Ernest Grew

Personal information
- Full name: Ernest Sadler Grew
- Born: 11 August 1867 Birmingham, Warwickshire, England
- Died: 4 September 1954 (aged 87) Brisbane, Queensland, Australia
- Source: Cricinfo, 14 June 2020

= Ernest Grew =

Australian cricketer

Ernest Sadler Grew (11 August 1867 - 4 September 1954) was an Australian cricketer. He played in the inaugural first-class match for Queensland in 1893. In his professional career he was a public accountant.

==Personal life==
Grew immigrated to Australia from England arriving on the steamer Dacca in 1890. The steamer wrecked and Grew received just four pounds in compensation, and complained that government funded immigrants on the steamer received greater compensation than those like himself who had paid for their own passage. In 1895 he married Jessie Stephens Davidson of Mount Cootha in Brisbane, and they remained married until she died in 1916.

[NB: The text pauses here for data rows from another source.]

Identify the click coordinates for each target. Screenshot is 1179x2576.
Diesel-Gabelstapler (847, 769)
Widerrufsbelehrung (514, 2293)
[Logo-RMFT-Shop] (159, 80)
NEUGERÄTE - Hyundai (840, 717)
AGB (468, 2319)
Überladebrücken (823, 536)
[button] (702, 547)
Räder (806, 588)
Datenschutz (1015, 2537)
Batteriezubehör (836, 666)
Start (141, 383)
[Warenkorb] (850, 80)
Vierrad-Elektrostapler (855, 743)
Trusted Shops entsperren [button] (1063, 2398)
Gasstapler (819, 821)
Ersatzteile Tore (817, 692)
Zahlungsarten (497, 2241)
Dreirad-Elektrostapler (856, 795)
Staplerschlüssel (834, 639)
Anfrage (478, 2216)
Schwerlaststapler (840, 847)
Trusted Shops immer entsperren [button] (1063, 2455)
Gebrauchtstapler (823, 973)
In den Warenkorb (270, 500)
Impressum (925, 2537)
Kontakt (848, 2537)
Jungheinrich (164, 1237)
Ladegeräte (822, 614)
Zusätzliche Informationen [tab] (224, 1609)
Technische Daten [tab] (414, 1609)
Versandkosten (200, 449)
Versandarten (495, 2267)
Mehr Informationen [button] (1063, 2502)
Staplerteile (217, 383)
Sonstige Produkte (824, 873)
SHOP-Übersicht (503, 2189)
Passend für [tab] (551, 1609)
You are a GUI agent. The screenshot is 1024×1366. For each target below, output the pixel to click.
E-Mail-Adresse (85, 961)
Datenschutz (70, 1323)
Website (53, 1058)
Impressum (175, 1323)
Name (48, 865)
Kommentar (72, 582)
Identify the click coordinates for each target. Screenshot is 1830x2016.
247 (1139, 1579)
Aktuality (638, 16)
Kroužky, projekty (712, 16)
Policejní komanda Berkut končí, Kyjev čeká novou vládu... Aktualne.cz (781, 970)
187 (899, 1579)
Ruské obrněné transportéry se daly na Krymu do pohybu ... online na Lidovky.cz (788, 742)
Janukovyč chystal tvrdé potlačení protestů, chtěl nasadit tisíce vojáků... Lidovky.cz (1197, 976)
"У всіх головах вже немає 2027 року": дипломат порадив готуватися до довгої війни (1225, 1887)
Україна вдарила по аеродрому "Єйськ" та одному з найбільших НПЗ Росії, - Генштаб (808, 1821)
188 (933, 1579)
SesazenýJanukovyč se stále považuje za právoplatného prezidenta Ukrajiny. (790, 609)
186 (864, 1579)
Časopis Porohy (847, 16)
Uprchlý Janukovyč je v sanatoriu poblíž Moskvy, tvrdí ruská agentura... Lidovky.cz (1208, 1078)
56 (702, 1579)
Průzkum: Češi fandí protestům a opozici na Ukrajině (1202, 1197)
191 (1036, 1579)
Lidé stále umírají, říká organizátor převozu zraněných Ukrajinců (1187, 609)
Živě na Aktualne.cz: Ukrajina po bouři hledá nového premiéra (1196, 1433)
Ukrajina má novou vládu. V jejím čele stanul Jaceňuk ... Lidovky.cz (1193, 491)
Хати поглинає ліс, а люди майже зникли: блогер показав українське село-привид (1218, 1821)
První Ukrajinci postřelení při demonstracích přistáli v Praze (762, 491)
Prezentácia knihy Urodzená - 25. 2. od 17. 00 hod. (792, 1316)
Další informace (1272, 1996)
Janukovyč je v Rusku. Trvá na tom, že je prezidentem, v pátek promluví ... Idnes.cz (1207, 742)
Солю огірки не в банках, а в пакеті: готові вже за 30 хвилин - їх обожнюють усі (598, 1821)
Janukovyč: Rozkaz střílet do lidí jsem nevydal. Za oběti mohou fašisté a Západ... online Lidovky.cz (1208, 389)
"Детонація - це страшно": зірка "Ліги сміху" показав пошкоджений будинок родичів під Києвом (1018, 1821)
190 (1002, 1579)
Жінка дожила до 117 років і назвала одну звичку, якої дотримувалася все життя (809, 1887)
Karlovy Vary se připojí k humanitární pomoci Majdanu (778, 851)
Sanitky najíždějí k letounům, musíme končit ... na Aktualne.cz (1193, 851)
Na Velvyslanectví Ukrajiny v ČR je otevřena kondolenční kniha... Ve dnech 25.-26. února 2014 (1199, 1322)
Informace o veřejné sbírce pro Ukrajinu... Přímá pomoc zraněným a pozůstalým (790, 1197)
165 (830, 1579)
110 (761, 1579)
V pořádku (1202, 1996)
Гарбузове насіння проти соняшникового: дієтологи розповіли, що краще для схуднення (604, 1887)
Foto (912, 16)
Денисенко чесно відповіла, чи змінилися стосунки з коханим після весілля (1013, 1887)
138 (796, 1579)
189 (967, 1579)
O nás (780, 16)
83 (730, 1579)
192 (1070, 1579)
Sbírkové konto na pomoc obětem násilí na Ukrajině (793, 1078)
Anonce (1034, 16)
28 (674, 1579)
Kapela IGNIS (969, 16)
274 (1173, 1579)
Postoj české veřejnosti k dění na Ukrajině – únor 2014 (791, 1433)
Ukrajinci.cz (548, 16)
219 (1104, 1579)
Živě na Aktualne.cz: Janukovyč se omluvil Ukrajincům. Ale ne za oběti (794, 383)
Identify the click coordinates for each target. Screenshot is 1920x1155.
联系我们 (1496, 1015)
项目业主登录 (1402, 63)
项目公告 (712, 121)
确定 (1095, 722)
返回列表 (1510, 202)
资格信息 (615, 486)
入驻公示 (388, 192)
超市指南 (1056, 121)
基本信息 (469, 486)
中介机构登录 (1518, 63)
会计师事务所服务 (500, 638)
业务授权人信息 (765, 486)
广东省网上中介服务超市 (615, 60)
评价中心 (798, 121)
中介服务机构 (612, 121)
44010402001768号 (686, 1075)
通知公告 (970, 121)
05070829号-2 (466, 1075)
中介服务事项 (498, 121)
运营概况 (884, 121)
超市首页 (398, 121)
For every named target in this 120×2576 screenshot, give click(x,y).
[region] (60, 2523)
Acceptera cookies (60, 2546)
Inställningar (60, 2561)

In 1898 he passed an exam and was admitted to the Queensland Institute of Accountants. In 1905 he was appointed as an auditor of the South Brisbane city accounts.

In 1946 he was elected as auditor of the Southern Queensland Dairy Co. Ltd, and he was still serving in the role as of 1952.

==Cricket career==
As of 1891 Grew was playing as a bowler for the First Southern Stars cricket club which was an Ipswich team. In March 1892 he was the only Ipswich cricketer to be selected for a match between two Queensland sides played in Brisbane, and in December he played in a non first-class match played between Queensland and New South Wales. In April 1893 he played for Queensland in their inaugural first-class match against New South Wales.

In the 1893-94 season Grew played for the Brisbane based Alberts cricket club and in 1895 he moved to play for the Hall-Gibbs cricket team. In February 1897 he was selected to practice ahead of a first-class match between Queensland and New South Wales but was not selected in the Queensland side.

In 1897 when Brisbane electoral cricket was established Grew began playing for Toowong in what appears to have been his last year playing district cricket, although in 1903 he did play in a match between employees of two mercantile firms.